Web browser 'windows of exposure' shrink

Web browser makers are getting quicker at patching vulnerabilities, according to antivirus vendor Symantec's latest global security report.

The average time between the release of malicious code that targets Web browsers and patches, dubbed the "window of exposure", was smaller for most vendors during the first half of 2006 compared with the last half of 2005, Symantec reported on Monday.

During the window of exposure, hackers can attack a system through the Web browser. System administrators and individuals instead have to use workarounds and best practices to reduce the risk of a successful hack.

Microsoft's Internet Explorer (IE) has the longest average window of exposure at nine days, according to Symantec. This is a big drop from an average of 25 days in the last half of 2005.

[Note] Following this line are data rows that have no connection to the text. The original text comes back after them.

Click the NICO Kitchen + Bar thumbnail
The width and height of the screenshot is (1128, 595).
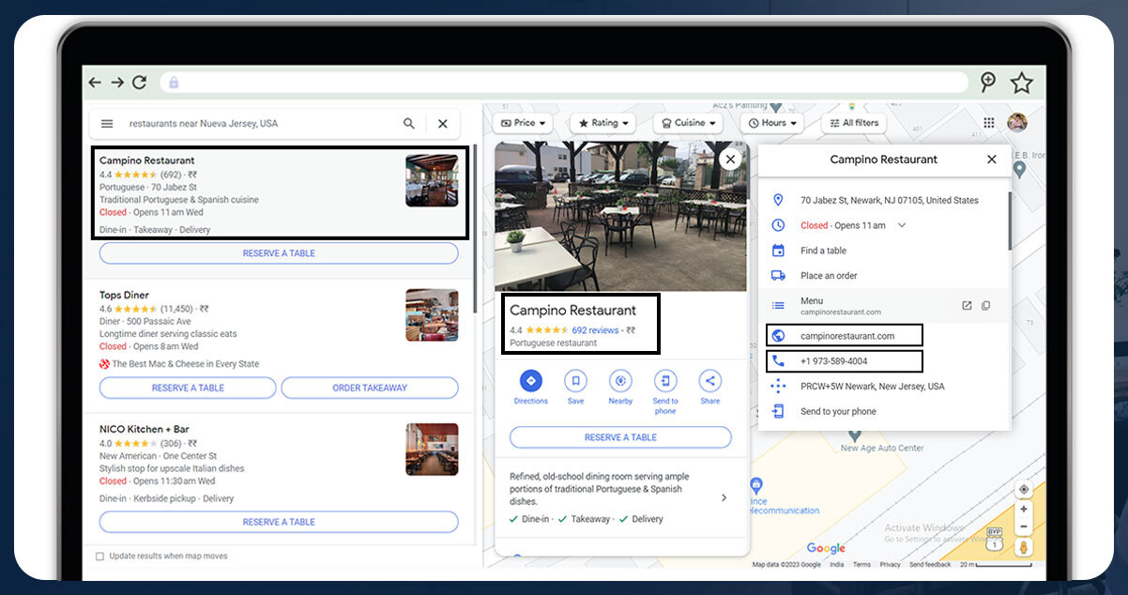click(x=432, y=450)
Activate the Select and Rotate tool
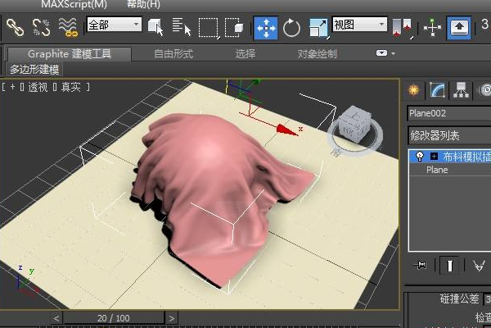 pos(291,28)
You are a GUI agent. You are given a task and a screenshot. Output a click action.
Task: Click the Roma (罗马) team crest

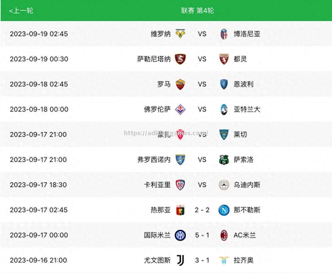180,84
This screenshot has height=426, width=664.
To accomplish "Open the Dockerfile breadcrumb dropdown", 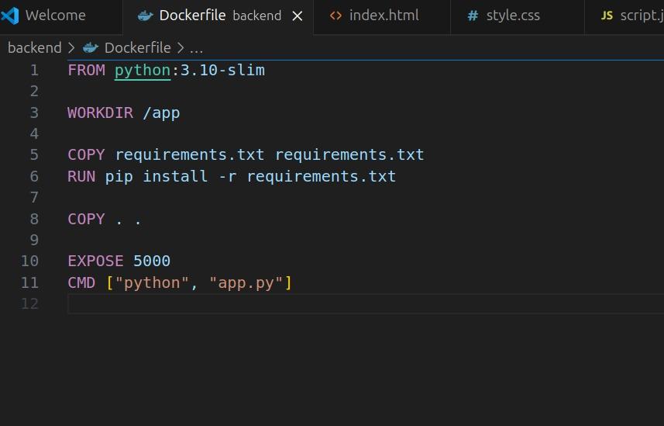I will coord(137,48).
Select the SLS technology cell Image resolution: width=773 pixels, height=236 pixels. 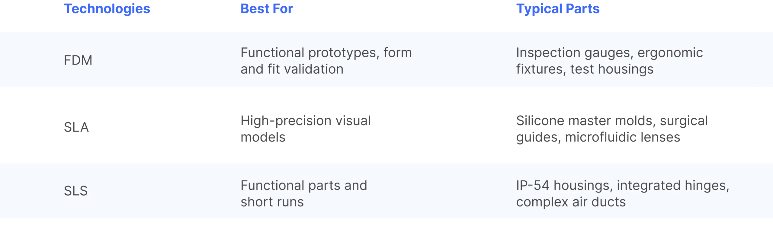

IE has been beset by numerous problems over the years, including its most recent flaw in the way IE 6 handles graphics. An official patch is still not available for this problem.

Compared with its own performance last year, Apple Safari has got worse. The average window of exposure increased from 0 days from July to December 2005, to 5 days in the first six months of this year. This statistic may have been affected by the spate of vulnerabilities disclosed in OS X early this year, which included Safari flaws.

Mozilla Firefox has also performed worse, dropping from an average window of exposure of minus two days to plus one day.

Opera has been particularly successful in shrinking its window of exposure, dropping from 18 days last year to 2 days this year.

"Exploit code for enterprise-vendor vulnerabilities is still being released quickly, forcing administrators to respond rapidly despite a lack of vendor-supplied remediation," said the Symantec report.

"However, the decreasing patch development time indicates that enterprise vendors are responding more quickly to vulnerabilities. Despite this, it is critical that organizations follow up with installation of patches."